The basic premise of unschooling is that children - indeed, all people - are naturally curious, and that if they are allowed to pursue their (often intense) desires to acquire information and master skills, they will, if you like, "arrange" to learn everything they need.
This is the bit that I keep falling down on. I can certainly see how this kind of intuitive following-your-instincts kind of learning can work for things like history, literature and the broader arts and social sciences, to kind of use the shorthand of the disciplines. What I can't see if how it works for something like maths, where it takes someone with extraordinary aptitude to ask the right questions. I remember working out how decimals worked by myself, but I also remember having my mind absolutely blown when certain new concepts or branches of mathematics were introduced, when I hadn't even suspected they existed. I couldn't help but have heard of basic algebra and trigonometry and I would have probably gone looking for them at some stage out of curiosity, but surds? Simultaneous and quadratic equations? Mechanics? Certain awesomely cool parts of geometry?
I supposed because maths tends to work as pure concepts first, applications later, I can't quite see how curiosity about the world or asking questions about how things work could lead you to wonder how to solve 0 = x^2 – x – 6, or what the relationship between the square on the hypotenuse was to the squares on the other two sides. But I was *thrilled* when I was taught that. It was just so beautiful. Ionic and covalent bonding and their relationship to the periodic table was the same thing.

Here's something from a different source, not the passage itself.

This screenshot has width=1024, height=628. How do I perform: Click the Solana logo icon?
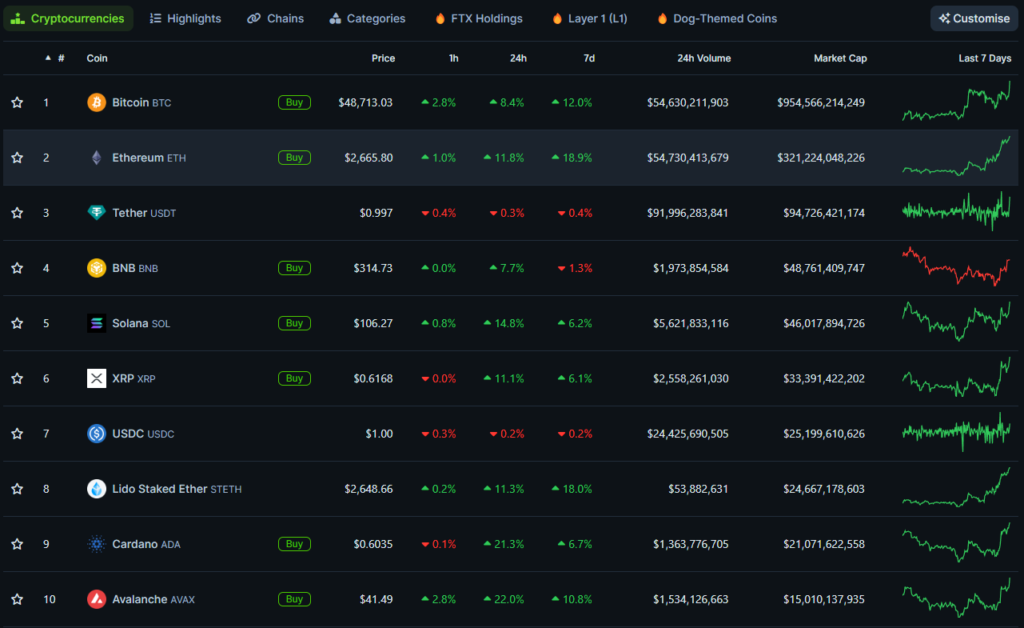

Yet I can't exactly say that I needed to learn these things, because I've never *used* them outside of passing maths and science exams. Or is that the point at which you expect the children would be following a textbook or a Intercert curriculum or something anyway?
Wow - I haven't looked at this post in a long time - just saw La Bias's comment. I don't have time to respond in detail (though I may do another post soon), but in summary, I'm not talking about, for instance, never using a book, never following a curriculum. When people are passionate about a subject, they'll read everything they can find about it. What they don't understand, they'll find ways to learn. I don't agree that the complexity/counterintuitivity of certain subjects means that they can only be learnt in a school setting.